After he died I realised he'd served my newly-wed parents (in the 1930s) and my brother who, in the age of Teddy boys, smoked, drank Coke and played the jukebox in Remo's Cafe. In an odd  way, Remo's death made me think of the death, in order, of my father, brother and mother. And so I wrote Remo's Cafe.
        

 'You wanna raspberry, sonny?' And thick
 red goo is dolloped on my threepenny cone.
 Remo stands tall behind his chocolate bars;
 white-coated, and from far away, he smiles.

 For fifty years at least, he served us all:
 Mum, newly-wed, before the war, in heels
 as high as her expectations. I lick
 and slurp, and eye the tray of sugar mice.

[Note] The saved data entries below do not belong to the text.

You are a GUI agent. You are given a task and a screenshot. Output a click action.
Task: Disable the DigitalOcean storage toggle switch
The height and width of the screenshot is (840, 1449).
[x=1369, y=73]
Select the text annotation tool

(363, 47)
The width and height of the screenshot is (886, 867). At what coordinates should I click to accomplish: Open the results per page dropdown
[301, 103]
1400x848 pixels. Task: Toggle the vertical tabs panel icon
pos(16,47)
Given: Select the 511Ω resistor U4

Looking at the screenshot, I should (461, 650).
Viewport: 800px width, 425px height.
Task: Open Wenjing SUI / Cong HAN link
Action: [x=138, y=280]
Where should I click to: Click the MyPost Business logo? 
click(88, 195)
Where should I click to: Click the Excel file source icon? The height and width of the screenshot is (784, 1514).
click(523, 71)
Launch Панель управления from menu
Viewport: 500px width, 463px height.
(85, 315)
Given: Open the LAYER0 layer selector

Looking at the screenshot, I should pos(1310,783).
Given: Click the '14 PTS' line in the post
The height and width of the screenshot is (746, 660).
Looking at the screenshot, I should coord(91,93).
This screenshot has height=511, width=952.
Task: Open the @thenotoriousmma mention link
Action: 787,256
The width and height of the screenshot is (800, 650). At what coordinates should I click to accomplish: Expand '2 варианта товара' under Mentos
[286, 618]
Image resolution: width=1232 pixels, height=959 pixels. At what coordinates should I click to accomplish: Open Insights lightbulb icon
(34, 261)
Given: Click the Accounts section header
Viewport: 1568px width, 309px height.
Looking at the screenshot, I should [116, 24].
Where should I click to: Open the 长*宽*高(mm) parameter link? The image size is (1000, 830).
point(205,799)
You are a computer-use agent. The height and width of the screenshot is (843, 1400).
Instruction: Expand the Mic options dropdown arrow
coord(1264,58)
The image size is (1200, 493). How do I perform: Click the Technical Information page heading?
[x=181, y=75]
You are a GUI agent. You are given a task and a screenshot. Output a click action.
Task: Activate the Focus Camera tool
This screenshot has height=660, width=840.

 Dad, walking home from the early shift, gets
 twenty Senior Service - and Alastair
 stays out too late, as the jukebox blares
 Volare. My ice-cream melts; it dribbles

 down my fingers. And the Craven 'A' clock
 ticks on and on till I'm the only one left.
 Remo has dusted the boxes and jars;
 in his winter coat, he has locked the door.

 He takes the road that follows the river
 then quickly disappears. His sister
 will be waiting for him. He's striding out,
 his long day done, beneath Italian stars.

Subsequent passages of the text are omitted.